Reproduce the data below exactly as written. Pictures do not belong in the copy.

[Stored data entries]

· · · · ·

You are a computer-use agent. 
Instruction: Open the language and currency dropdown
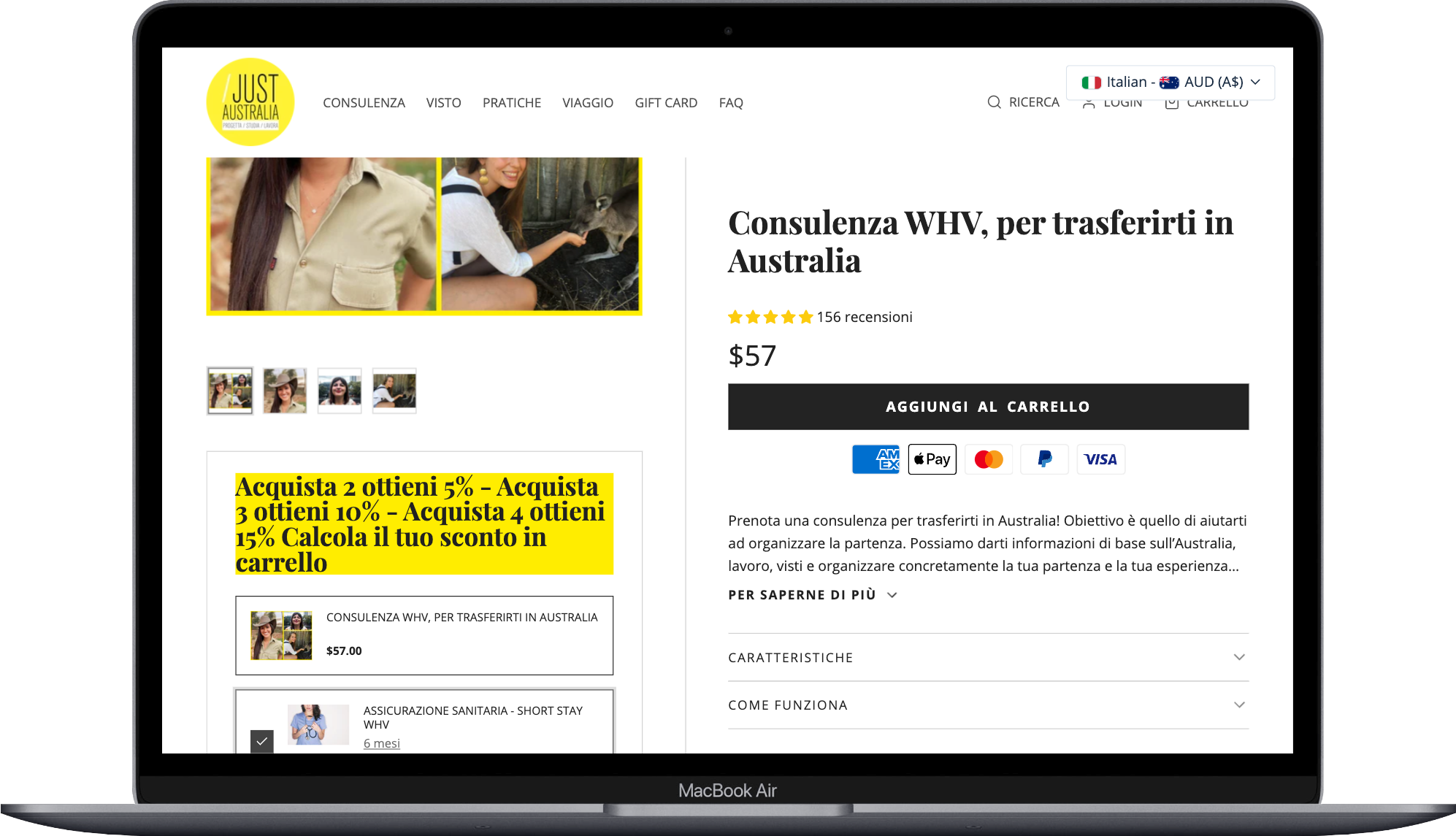coord(1170,83)
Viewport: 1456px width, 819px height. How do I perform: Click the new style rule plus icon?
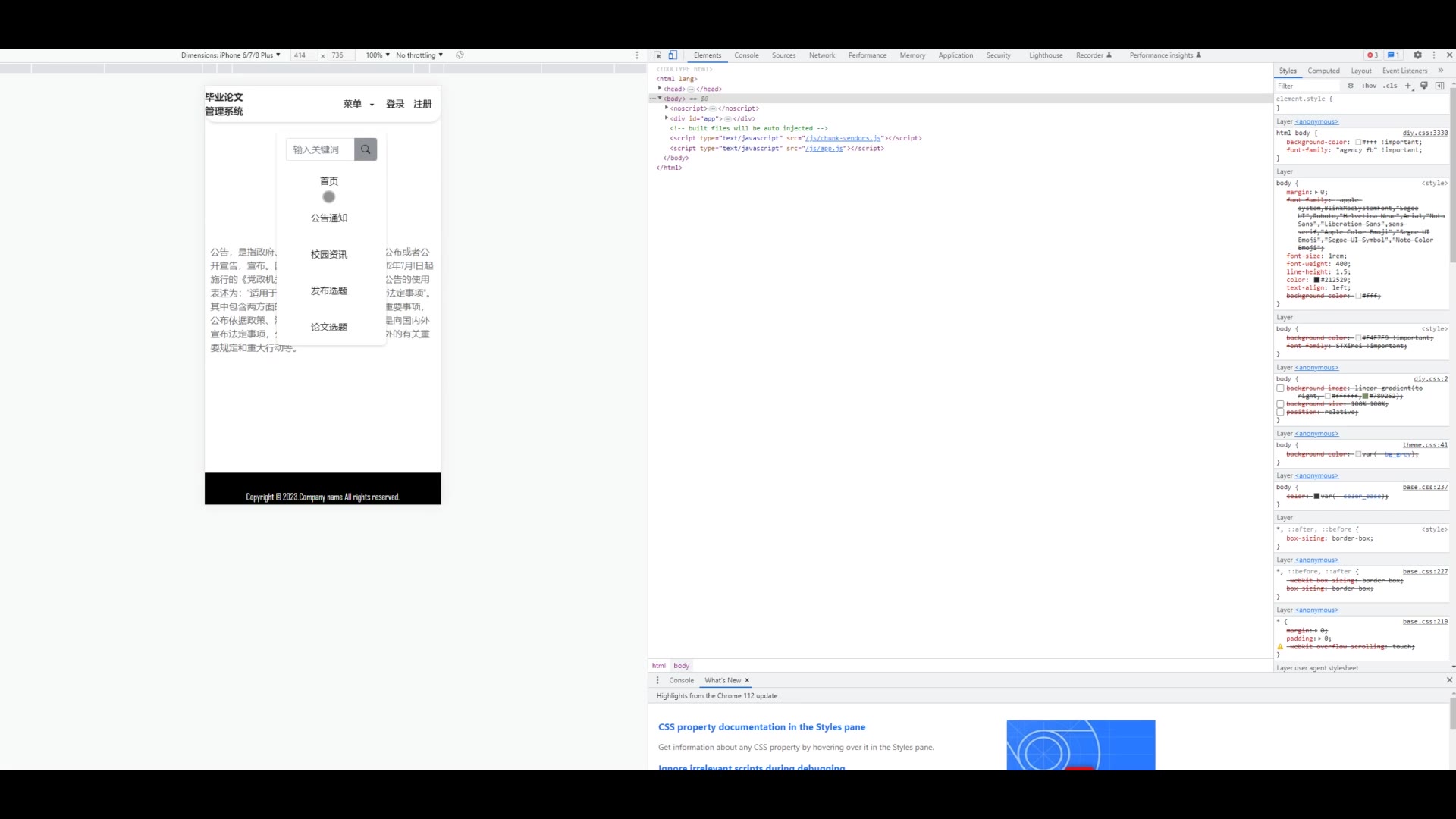coord(1408,86)
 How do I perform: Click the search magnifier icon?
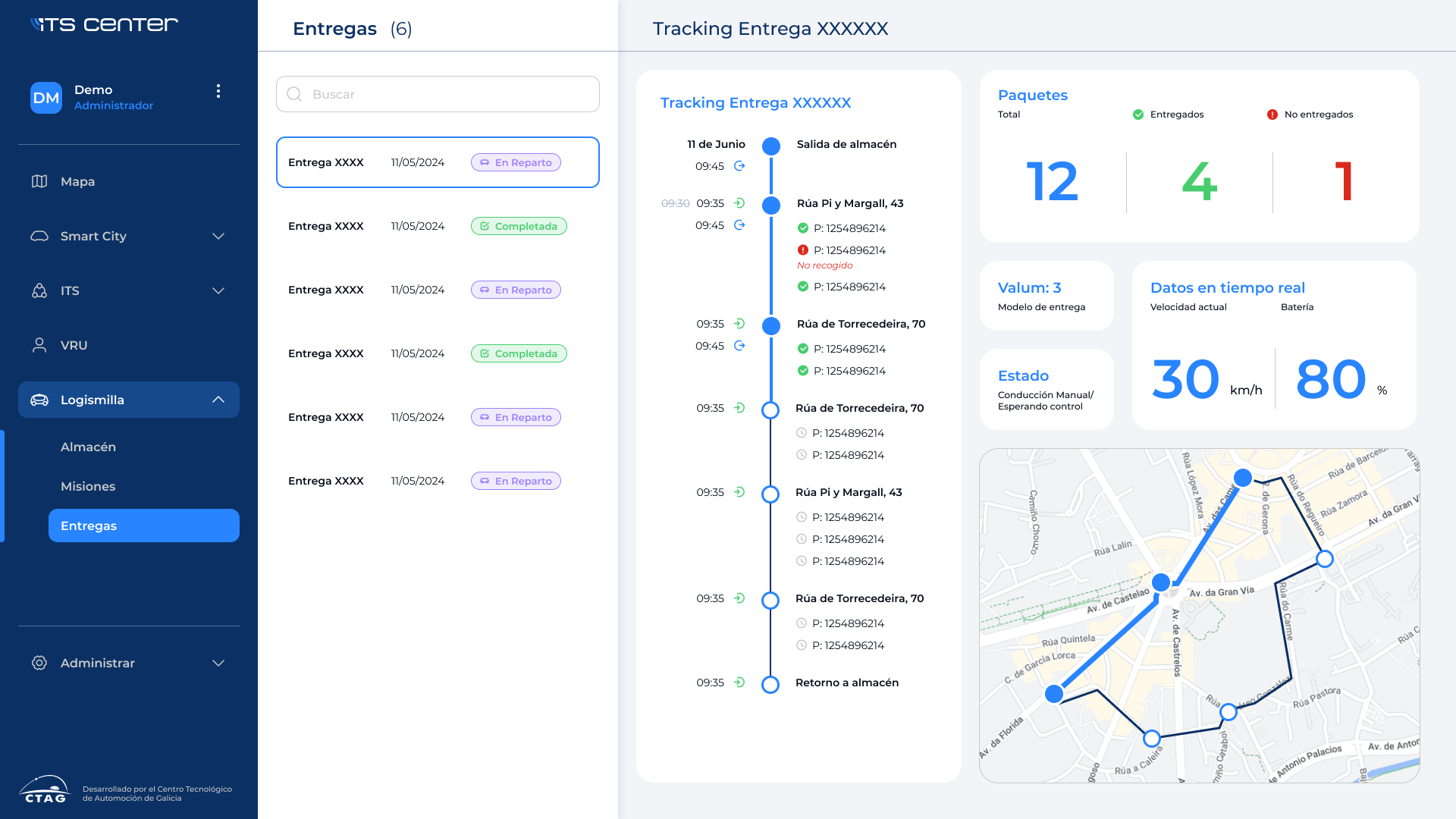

· · · · ·

> _Output of the task_:
You are a computer-use agent. 
Instruction: Open the language and currency dropdown
coord(1170,83)
Viewport: 1456px width, 819px height. How do I perform: Click the new style rule plus icon?
coord(1408,86)
 How do I perform: Click the search magnifier icon?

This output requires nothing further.